I found it interesting that in his earlier mind NaNoWriMo wasn't for "real" writers--people who write all year round. For some reason, I've never thought of it this way. I doubt that most NaNoWriMo 50,000 words go on to be novels, or even the early buds of a novel intended for publishing. What it does do, I feel, is teach you the dicipline you'll need if you want to finish a novel. It shows you how much you have to spew out on a daily (or weekly) basis in order to realistically have enough material to do a true edit and revision. I can tell you now that the month that forces you to write out 50,000 words by the end of it is not a way to create a polished product. Most of the time, the focus MUST be on just getting through it. The scene doesn't work? Eh, work around it for the moment. You feel like you moved past a scene too fast because you know what happens next better than you know what happened before? Plow ahead!
The point of NaNoWriMo for me is that, as Patrick Rothfuss says, kick in the pants to get something down on paper. I've been tossing this idea around in my head for 8 months. I've never set even the beginning down on the computer. Oh, sure, I've written down some plot concepts here and there in a notebook, and even thought things through like some backstory of characters and the like. But, actually starting the story? Nope. Not a word. That's what NaNoWriMo does. It says to you, "Look. You have to have A story to write. Pick one and start setting it down."
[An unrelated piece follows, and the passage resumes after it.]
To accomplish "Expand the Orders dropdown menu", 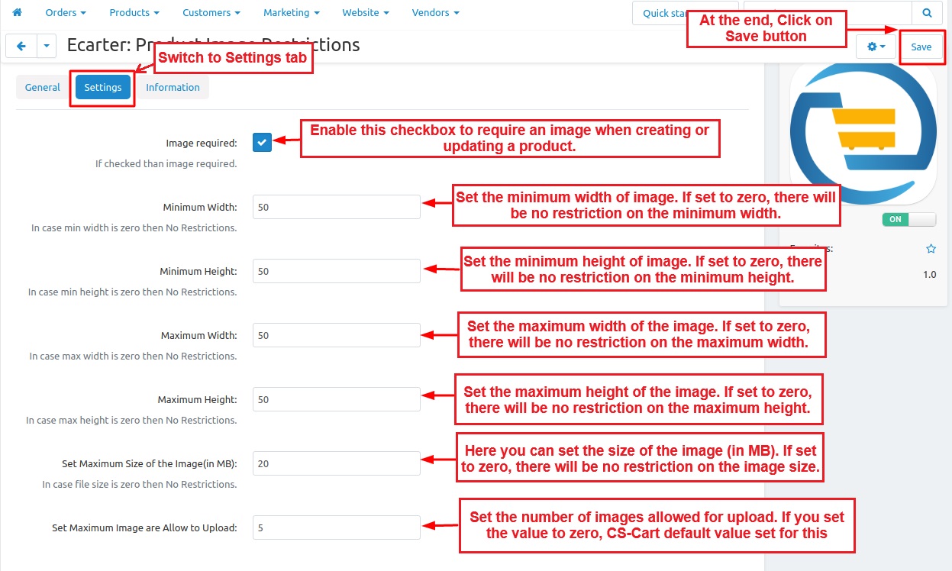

My choice of story was "Rapunzel: A Retelling" (though working title is currently "The Tower") because it's the only one I can see realistically finishing. I don't mean that 50,000 words is all this story needs. I'm saying that 50,000 words will be the better part of the story and that getting through it will be beneficial, and actually leave me with something I can use to actually complete a novel. I have written, I discovered, more than 50,000 words of a story before. Actually, I've written more than 100,000 words before. And the story is barely half-way through what I think of as "the first book." That's why I chose Rapunzel. I can get 100k out and still not feel like I'm near finishing, and that I should continue to put significant energy into the work to finish it and seek a publisher. But, I feel that 100k should be sufficient for this story. 50k puts me a at least halfway done.
So, for anyone else out there who has thought that they wanted to write something, I'd suggest NaNoWriMo. I wouldn't suggest using it to jump start a massive project though. In this regard, I share Rothfuss' early disdain for NaNoWriMo. An aspiring author with a 250k story for the "first book" won't benefit the same way from NaNoWriMo. Why? Because this is a fast pace, throw whatever you have at the wall kind of writing--and like the difference between sprinting 500 yards and running a 50 mile marathon, this is the kind of writing pace that will burn you out. You can twist your story into a knot so serious that it takes deleting 30k just to get it back on track again. Still, anyone who hasn't ever written that much of a story before should definitely do NaNoWriMo. It shows you how much that kind of amount of story is, and what you can do with it. And most importantly:
YOU WRITE SOMETHING.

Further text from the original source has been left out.